## Selected excerpt
------------------------------------------------------------------------

# Make a whistle from scrap?



## Jawn (Oct 29, 2014)

I have some 1" aluminum tubing laying around (used to be a windchime). I've got a piece about a foot long. I am thinking I might want to make a whistle with it (just to practice). Are there any formulas for how to make it work (distance between the base and bottom of the tube, or thickness of the air gap)?


----------



## Andre (Oct 29, 2014)

Just experiment to find out. Too many variables in making something musical, just start with a light V saw cut the open it up with a file till it sounds right.

If it turns out well, please post pictures or better yet a video.


----------



## GarageGuy (Oct 29, 2014)

Andre is right.  I saw a "how it's made" tv show where they were making pipe organs.  Even though they knew the diameters and lengths of pipe needed for the notes they were trying to make, each one had to be adjusted and tuned by hand.  It looked like more of an art than a manufacturing process.

GG


----------



## Chipper5783 (Oct 29, 2014)

*Re: Make a whistle?*

Guy Lautard's has plans for a whistle in  "Machinist Bedside Reader", vol 2, pg 134


----------



## Terrywerm (Oct 30, 2014)

*Re: Make a whistle?*

If you simply start cutting notches in the tube, you'll end up with nothing but a lot of small chips and a tube that doesn't whistle. Have a look here for some good basic whistle info: http://www.fonema.se/whistle/hotwhiz.html

Some other sites that have information that you may find useful:

http://www.absoluteastronomy.com/topics/Steam_whistle#encyclopedia

http://www.absoluteastronomy.com/topics/Train_whistle


----------



## Jawn (Oct 31, 2014)

*Re: Make a whistle?*



terrywerm said:


> If you simply start cutting notches in the tube, you'll end up with nothing but a lot of small chips and a tube that doesn't whistle. Have a look here for some good basic whistle info: http://www.fonema.se/whistle/hotwhiz.html


Thanks! Exactly the kind of info I was looking for.


----------

------------------------------------------------------------------------

## Exercises
a: In the whistle thread, what was Jawn's aluminum tubing used as before?
b: Name every member who posts in the whistle thread, listing each one once.
c: From the whistle thread, write out everything from "I have some" down to "Andre (Oct 29, 2014)".
The lines after this point come from a different source than the whistle thread.

## Provided material
------------------------------------------------------------------------

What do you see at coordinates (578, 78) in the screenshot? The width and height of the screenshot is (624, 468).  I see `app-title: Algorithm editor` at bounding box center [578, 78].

------------------------------------------------------------------------

## Solutions to each task
a: A windchime.

b: Jawn, Andre, GarageGuy, Chipper5783, Terrywerm

c:
I have some 1" aluminum tubing laying around (used to be a windchime). I've got a piece about a foot long. I am thinking I might want to make a whistle with it (just to practice). Are there any formulas for how to make it work (distance between the base and bottom of the tube, or thickness of the air gap)?


----------



## Andre (Oct 29, 2014)